Segundo Hildebrand (1995) esse porte elevado faz também com que os grandes cursores, como a anta, reduzam ou eliminem muitos movimentos de oscilações. As patas devem oscilar para trás e para frente, mas os pés não se elevam muito, as costas são relativamente rígidas e o centro de massa sofre um deslocamento vertical menor. Os períodos sem apoio só podem se seguir á aceleração vertical, que é dispendiosa, de modo que as suspensões são reduzidas ou evitadas. A massa dos membros é reduzida de vários modos. Os adutores das patas são reduzidos ou são convertidos para movê-las na direção do deslocamento, explicando, assim, o fato dos T. terrestris possuírem o número de adutores reduzidos (Figura 5), quando comparado com os equinos.

Figura 5 – Fotografia dos músculos da coxa de Tapirus terrestris,

vista medial superficial. SME, m. semimembranáceo; ADU, m. adutor; SAR, m. sartório; PEC, m. pectíneo; VAM, m. vasto medial; REF, m. reto femoral; GRA, m. grácil.

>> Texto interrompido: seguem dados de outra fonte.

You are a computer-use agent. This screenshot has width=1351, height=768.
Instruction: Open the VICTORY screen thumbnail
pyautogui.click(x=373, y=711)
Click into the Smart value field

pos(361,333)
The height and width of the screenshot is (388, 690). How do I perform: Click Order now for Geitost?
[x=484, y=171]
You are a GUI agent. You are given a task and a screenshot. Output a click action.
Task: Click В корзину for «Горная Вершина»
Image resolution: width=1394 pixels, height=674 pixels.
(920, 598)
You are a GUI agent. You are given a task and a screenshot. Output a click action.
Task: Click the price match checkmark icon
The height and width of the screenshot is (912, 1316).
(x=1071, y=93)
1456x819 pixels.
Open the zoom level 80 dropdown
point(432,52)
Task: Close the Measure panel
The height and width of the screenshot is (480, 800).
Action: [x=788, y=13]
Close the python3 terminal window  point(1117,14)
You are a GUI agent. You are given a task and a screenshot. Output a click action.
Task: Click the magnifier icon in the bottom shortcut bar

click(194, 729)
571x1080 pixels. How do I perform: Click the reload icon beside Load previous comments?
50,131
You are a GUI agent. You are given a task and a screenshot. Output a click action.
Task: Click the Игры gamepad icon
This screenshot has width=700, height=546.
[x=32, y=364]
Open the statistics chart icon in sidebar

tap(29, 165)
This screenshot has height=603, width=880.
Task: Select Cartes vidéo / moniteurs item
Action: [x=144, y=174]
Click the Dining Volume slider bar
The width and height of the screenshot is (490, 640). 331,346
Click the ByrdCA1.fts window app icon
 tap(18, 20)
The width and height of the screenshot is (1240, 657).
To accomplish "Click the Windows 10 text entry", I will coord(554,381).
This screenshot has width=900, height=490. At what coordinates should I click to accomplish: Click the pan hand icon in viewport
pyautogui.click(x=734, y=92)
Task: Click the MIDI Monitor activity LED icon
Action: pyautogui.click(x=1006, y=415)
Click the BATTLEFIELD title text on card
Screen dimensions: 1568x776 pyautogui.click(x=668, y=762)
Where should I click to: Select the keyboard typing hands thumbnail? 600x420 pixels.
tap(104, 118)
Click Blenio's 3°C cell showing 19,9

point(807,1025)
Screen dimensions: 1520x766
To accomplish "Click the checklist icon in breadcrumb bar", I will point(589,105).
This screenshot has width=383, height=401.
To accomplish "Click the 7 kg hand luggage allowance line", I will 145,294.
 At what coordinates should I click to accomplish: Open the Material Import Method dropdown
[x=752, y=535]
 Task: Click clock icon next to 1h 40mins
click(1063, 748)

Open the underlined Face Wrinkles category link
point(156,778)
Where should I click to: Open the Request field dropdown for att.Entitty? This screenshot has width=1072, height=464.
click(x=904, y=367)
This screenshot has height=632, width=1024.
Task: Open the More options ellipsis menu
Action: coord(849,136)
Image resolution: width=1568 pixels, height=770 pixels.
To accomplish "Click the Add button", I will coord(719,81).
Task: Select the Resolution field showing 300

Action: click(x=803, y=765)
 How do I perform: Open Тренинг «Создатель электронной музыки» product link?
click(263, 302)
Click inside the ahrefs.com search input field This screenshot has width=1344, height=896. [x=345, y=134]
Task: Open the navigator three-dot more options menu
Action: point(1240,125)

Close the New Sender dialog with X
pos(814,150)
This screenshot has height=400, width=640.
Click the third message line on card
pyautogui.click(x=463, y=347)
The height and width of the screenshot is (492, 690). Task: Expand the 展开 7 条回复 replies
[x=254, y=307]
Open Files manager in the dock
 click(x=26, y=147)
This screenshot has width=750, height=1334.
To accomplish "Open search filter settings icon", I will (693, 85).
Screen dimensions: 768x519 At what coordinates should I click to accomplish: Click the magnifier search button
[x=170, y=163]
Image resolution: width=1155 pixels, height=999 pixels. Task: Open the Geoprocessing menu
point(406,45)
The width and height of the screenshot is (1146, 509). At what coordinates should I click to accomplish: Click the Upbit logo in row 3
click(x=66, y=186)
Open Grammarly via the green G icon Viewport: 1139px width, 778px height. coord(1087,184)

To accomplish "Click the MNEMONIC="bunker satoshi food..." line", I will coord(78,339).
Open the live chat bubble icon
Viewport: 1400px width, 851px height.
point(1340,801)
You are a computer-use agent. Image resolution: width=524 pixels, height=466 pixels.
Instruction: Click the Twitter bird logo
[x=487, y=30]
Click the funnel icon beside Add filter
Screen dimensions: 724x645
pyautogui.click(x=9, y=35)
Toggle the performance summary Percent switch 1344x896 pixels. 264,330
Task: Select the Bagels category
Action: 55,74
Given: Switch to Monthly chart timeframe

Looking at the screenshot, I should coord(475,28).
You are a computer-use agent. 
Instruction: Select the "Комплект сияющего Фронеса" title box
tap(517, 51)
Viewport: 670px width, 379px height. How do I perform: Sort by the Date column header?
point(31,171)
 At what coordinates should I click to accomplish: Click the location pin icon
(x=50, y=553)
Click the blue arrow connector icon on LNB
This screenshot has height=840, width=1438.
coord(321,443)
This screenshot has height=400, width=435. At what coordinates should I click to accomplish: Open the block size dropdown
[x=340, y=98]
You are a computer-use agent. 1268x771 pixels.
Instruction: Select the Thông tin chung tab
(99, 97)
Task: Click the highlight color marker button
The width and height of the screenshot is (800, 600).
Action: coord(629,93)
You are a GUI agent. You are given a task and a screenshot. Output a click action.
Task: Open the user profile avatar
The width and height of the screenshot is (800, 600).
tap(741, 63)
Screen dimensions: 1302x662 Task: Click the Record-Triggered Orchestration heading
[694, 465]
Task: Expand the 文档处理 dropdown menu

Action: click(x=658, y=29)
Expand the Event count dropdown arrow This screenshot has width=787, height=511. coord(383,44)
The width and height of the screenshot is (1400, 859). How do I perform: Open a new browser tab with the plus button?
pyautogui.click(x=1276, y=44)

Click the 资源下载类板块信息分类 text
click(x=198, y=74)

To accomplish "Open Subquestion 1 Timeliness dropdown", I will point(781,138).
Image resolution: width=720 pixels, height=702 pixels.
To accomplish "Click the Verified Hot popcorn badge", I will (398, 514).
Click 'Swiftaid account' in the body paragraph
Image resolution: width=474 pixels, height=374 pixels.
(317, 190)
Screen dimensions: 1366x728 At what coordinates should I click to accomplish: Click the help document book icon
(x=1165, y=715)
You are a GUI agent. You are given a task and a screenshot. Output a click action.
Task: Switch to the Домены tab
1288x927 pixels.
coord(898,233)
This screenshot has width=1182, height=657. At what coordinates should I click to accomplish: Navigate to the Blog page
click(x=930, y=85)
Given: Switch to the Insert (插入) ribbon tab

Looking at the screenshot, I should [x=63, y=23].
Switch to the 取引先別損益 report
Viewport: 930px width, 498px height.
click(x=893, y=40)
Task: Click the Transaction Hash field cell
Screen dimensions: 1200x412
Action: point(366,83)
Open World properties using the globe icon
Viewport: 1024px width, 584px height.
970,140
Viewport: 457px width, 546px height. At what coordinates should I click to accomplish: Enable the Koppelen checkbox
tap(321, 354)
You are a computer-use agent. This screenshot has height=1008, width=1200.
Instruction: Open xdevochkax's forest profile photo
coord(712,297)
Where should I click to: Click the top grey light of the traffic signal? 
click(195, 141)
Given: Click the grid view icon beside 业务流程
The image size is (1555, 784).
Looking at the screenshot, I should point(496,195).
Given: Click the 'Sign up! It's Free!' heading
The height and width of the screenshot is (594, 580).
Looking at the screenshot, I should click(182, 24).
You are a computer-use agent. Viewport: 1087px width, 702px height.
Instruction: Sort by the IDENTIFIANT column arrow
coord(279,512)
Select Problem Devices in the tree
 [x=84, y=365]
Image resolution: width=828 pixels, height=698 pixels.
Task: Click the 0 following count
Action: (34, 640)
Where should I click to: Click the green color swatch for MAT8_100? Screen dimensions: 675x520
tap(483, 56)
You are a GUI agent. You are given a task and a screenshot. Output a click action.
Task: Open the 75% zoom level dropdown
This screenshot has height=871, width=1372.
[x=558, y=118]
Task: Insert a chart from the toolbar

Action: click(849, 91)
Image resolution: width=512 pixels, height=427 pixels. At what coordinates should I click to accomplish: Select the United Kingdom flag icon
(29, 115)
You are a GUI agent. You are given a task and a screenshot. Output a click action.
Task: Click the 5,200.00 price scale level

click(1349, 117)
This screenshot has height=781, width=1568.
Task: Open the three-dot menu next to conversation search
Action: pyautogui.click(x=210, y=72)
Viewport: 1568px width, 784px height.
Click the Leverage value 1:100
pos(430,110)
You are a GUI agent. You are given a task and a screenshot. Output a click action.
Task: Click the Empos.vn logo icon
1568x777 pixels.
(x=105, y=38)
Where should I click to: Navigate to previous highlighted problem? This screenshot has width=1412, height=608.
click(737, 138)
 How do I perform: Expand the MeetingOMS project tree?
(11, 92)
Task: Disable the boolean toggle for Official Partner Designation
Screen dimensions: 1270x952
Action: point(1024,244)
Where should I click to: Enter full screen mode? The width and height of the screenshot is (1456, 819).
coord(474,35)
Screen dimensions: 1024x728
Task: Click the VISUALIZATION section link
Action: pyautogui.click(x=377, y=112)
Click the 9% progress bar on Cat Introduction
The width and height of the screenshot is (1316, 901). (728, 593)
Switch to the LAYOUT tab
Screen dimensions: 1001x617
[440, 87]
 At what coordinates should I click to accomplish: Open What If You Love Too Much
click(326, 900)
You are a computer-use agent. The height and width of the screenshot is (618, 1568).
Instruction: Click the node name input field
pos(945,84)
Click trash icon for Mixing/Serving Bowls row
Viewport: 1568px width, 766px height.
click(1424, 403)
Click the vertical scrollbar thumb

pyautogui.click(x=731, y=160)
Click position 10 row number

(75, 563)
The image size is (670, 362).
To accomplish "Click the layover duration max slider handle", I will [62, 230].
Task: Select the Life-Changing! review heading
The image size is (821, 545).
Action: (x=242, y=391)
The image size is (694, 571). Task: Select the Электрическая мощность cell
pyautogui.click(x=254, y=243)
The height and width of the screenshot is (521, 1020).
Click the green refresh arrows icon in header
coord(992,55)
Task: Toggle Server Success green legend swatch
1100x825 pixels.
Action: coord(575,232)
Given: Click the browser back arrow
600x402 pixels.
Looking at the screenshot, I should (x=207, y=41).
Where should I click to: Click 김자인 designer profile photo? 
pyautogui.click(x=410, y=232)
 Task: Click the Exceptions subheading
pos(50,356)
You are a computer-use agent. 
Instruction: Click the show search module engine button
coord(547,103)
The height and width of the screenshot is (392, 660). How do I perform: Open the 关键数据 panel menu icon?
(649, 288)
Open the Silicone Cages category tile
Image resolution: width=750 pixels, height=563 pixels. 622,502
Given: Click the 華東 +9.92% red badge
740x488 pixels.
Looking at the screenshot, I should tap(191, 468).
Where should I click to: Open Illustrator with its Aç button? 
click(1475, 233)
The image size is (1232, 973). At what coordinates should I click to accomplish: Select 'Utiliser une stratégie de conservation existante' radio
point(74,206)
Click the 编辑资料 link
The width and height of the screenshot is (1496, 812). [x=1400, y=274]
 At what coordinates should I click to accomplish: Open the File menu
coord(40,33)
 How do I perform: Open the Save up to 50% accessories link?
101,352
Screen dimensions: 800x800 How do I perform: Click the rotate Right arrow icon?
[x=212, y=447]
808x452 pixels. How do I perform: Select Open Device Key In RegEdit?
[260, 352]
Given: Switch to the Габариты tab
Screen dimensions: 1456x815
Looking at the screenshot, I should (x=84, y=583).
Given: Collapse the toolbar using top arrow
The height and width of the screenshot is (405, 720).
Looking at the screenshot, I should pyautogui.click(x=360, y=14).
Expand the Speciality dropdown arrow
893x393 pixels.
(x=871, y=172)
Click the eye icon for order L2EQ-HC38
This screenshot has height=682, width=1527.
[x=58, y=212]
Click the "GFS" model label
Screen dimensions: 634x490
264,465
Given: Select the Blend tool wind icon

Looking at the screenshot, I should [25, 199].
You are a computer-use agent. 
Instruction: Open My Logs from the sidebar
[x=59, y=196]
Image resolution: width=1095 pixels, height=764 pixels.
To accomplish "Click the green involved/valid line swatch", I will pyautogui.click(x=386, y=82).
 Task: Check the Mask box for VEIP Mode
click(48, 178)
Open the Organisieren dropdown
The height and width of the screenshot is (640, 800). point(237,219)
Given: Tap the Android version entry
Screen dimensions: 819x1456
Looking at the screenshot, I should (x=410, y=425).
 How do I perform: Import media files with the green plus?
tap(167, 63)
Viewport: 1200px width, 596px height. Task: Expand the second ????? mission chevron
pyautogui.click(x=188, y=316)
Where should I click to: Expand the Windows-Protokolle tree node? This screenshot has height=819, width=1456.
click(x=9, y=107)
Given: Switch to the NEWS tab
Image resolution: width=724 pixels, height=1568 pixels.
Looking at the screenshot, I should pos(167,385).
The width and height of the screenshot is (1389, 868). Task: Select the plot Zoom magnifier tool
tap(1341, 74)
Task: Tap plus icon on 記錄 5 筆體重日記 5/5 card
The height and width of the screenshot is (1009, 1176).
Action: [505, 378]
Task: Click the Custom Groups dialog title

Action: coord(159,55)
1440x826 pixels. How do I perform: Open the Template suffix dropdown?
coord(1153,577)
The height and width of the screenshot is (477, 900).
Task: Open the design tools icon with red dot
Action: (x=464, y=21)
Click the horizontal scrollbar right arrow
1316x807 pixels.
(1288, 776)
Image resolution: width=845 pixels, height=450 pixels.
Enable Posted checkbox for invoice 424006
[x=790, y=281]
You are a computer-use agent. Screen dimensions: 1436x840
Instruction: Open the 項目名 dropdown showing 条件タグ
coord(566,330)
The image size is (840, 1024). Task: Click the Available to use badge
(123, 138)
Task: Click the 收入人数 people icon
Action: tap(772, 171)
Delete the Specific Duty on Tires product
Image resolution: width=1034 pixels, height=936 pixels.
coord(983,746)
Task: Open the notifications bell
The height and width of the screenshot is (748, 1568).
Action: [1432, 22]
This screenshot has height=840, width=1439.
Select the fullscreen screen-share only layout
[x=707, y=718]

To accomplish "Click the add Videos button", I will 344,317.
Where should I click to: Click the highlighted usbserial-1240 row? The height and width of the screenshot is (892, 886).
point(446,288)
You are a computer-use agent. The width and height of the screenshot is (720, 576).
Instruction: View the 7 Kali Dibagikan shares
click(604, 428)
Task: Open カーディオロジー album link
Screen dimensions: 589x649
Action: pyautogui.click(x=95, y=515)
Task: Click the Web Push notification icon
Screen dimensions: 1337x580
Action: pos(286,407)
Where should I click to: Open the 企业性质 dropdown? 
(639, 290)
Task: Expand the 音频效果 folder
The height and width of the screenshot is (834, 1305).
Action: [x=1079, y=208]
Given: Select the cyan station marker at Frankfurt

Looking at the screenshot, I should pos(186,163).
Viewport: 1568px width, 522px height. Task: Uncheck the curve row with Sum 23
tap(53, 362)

As modificações e adaptações que ocorreram nas antas permitiram-lhes ser mais rápidas e também mais estáveis em um ambiente florestal. Seus membros pelvinos podem ter se tornado tão especializados que mais mudanças podem ter ocorrido tendo um efeito deletério para a anatomia bem como o estilo de vida da espécie, pois como evidenciado em comparações com equinos os mesmos mantém o estilo delgado e alongado das extremidades que são mecanicamente viáveis (HAWKINS, 2011).

Os pés dos perissodáctilos são sempre ferramentas adaptativas modificadas para correr, mas existem vantagens e desvantagens. Os cavalos são adaptados para abrir velocidade de planícies, enquanto as antas, por outro lado, são melhores adaptadas para navegar através da densa folhagem. Embora estas estratégias sejam diferentes, adaptações básicas que seriam para correr, como a redução de peso e alongamento do membro, são universais e dependentes dos aspectos do habitat ou do estilo de vida da espécie (HAWKINS, 2011).

CONCLUSÃO

O aparelho locomotor de T. terrestris apresenta características morfológicas para locomoção cursorial adaptadas a ambientes florestais, devido à espécie ser considerada um herbívoro e dispersor de sementes. Sendo assim, pequenas diferenças encontradas quando comparadas aos equinos, como a presença de três dígitos e de apenas um m. adutor nos membros pelvinos, podem ser caracteres adaptativos, devendo ser consideradas as variações ou respostas ao ambiente.